▶ _Tasks_:
1: Answer these questions using the command-line options text, giving each answer on its own line marked with the same letter.
(a) What is the default value of --maxListBufferSize?
(b) Is --sslEnabled turned on or off by default?
(c) Under --keyMatch, what happens to keys that do not match the regex?
2: Pick up the command-line options text from where it stops and continue it.

▶ _Selected text_:
###
Default: None. Directory listing will be read from bucket by default.
--maxListBufferSize
Set the size of the buffer of keys to copy. Normally you don't need to set
this, but it may come in handy if you are using --listFile
with STDIN and
have a tempermental application upstream that you need to deal with.
Increasing this value increases memory and CPU usage, but it should be
fairly large so that keys are ready to be copied.
--maxListBufferSize=25000
Default: 10000
--sslEnabled
You can choose to enable TLS/SSL connections. There is some overhead with this option, and it is disabled by default. Note that if you do not use SSL, your AWS secret is not exposed. It is used to sign requests sent to S3, but is not sent in the clear itself. Paths and parameters are sent in the clear however, so decide for your use case whether or not this option is relevant.
--sslEnabled
Default: false
--keyMatch
Sometimes you only want to copy certain objects. If specified, only keys matching the regex in keyMatch will be copied. Others will be ignored.
###
▶ _Dataset extract_:

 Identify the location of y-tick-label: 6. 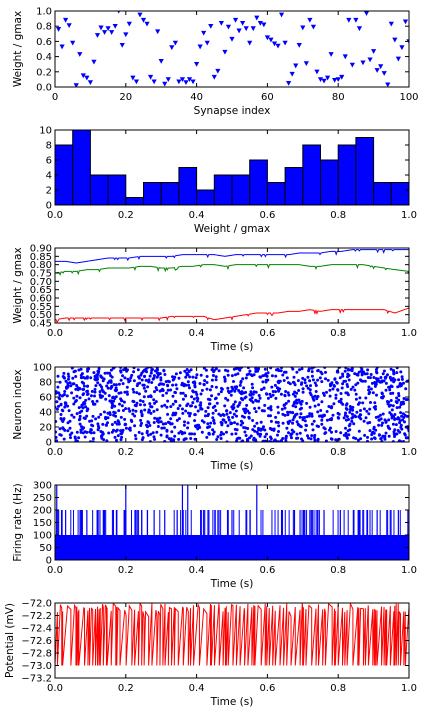
(49, 162).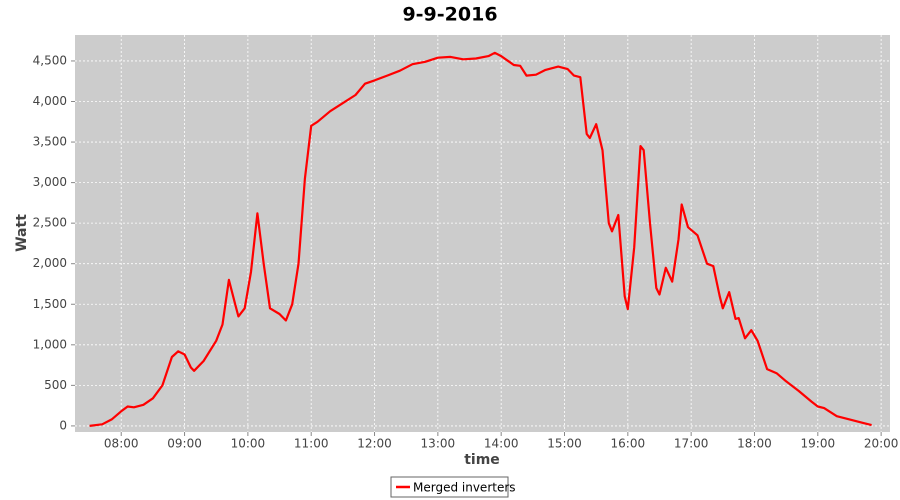 This screenshot has width=900, height=500. I want to click on chart-title: 9-9-2016, so click(450, 15). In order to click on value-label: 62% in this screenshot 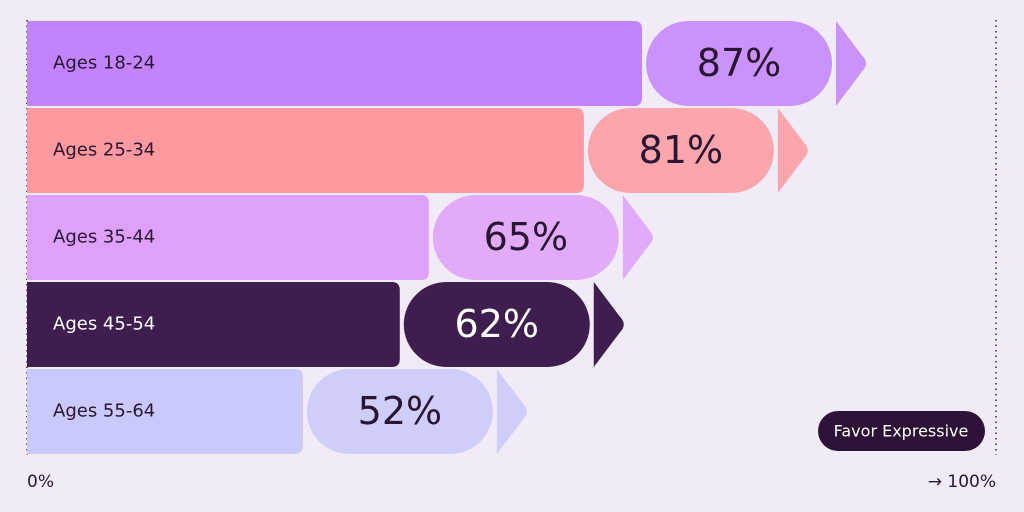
###
▶ _Answers_:
1:
(a) 10000
(b) Off; its default is false.
(c) They are ignored.

2:
--keyMatch="raw\.jpg$"
--marker
If a bucket clone is stopped in the middle, you can use this option to resume
where you left off. The marker
is the key of the last object copied, and is
output every second in the status information block.
S3 objects are copied alphabetically. You can also use marker
to start the
copying from an arbitrary key in the bucket.
--marker="/i/012345678/raw.jpg"
Default: None. Bucket copying starts from beginning by default.
--noErrorOutput
Normally, errors on copying will be output from the application. This switch disables that.
--noErrorOutput
Default: false (errors are output)